## Data
────
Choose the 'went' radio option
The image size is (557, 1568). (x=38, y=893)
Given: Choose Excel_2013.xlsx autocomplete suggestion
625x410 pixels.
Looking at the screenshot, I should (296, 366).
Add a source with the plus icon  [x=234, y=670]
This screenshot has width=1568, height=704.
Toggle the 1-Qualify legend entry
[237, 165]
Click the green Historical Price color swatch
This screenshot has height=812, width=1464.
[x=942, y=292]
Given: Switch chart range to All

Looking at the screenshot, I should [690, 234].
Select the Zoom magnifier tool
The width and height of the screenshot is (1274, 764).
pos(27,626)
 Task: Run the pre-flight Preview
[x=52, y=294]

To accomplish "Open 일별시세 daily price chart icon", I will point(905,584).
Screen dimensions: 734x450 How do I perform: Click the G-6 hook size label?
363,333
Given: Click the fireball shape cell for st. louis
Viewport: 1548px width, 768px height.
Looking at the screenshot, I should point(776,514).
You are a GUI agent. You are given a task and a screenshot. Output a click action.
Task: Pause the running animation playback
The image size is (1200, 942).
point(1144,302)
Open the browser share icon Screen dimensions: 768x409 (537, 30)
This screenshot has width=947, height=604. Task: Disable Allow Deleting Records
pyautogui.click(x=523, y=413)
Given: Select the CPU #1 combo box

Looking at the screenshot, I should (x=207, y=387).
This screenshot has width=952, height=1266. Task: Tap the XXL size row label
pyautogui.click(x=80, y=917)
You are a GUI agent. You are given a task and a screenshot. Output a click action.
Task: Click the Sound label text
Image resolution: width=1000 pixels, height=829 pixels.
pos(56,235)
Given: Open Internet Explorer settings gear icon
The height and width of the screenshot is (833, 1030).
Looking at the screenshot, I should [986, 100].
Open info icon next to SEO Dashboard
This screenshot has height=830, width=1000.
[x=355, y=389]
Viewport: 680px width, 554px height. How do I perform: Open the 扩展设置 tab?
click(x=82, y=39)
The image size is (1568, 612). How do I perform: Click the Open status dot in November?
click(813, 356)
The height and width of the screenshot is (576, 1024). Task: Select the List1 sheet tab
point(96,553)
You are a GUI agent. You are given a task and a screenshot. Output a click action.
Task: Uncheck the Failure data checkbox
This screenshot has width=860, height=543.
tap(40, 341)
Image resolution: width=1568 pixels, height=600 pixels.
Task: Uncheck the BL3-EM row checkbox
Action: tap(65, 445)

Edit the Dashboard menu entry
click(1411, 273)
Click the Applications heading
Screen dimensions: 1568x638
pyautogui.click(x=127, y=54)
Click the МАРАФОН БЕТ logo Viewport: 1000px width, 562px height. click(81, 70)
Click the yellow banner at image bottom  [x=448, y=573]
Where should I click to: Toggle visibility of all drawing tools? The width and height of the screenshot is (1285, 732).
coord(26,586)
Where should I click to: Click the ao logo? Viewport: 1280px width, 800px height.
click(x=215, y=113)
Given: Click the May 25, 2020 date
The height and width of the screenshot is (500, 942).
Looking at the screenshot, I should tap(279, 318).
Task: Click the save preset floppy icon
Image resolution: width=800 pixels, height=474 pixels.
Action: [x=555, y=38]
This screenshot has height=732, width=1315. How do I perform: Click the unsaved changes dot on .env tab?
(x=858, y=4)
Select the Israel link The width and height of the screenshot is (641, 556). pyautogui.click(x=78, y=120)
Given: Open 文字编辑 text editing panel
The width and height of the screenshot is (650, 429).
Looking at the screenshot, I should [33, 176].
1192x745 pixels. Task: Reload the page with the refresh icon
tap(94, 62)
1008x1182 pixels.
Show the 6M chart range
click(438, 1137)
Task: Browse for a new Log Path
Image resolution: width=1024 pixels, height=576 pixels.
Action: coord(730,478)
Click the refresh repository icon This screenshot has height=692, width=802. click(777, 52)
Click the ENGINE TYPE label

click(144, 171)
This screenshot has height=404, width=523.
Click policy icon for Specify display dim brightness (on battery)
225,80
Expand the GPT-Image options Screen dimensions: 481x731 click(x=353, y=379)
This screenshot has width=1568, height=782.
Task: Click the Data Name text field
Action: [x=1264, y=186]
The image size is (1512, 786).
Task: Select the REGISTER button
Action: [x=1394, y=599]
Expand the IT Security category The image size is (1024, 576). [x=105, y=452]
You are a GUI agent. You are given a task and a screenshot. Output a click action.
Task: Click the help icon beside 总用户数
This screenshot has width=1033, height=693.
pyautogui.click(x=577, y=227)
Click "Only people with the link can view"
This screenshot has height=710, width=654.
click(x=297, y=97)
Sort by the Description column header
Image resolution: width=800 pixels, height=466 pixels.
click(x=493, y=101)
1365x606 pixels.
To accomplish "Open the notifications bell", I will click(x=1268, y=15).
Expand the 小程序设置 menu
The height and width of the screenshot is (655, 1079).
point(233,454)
────
## Aim of the task
Retype the lines of the material from the one containing "Image resolution: width=1024" through the last line, exactly, and give no other lines.

## Answer below
Image resolution: width=1024 pixels, height=576 pixels.
Action: coord(730,478)
Click the refresh repository icon This screenshot has height=692, width=802. click(777, 52)
Click the ENGINE TYPE label

click(144, 171)
This screenshot has height=404, width=523.
Click policy icon for Specify display dim brightness (on battery)
225,80
Expand the GPT-Image options Screen dimensions: 481x731 click(x=353, y=379)
This screenshot has width=1568, height=782.
Task: Click the Data Name text field
Action: [x=1264, y=186]
The image size is (1512, 786).
Task: Select the REGISTER button
Action: [x=1394, y=599]
Expand the IT Security category The image size is (1024, 576). [x=105, y=452]
You are a GUI agent. You are given a task and a screenshot. Output a click action.
Task: Click the help icon beside 总用户数
This screenshot has width=1033, height=693.
pyautogui.click(x=577, y=227)
Click "Only people with the link can view"
This screenshot has height=710, width=654.
click(x=297, y=97)
Sort by the Description column header
Image resolution: width=800 pixels, height=466 pixels.
click(x=493, y=101)
1365x606 pixels.
To accomplish "Open the notifications bell", I will click(x=1268, y=15).
Expand the 小程序设置 menu
The height and width of the screenshot is (655, 1079).
point(233,454)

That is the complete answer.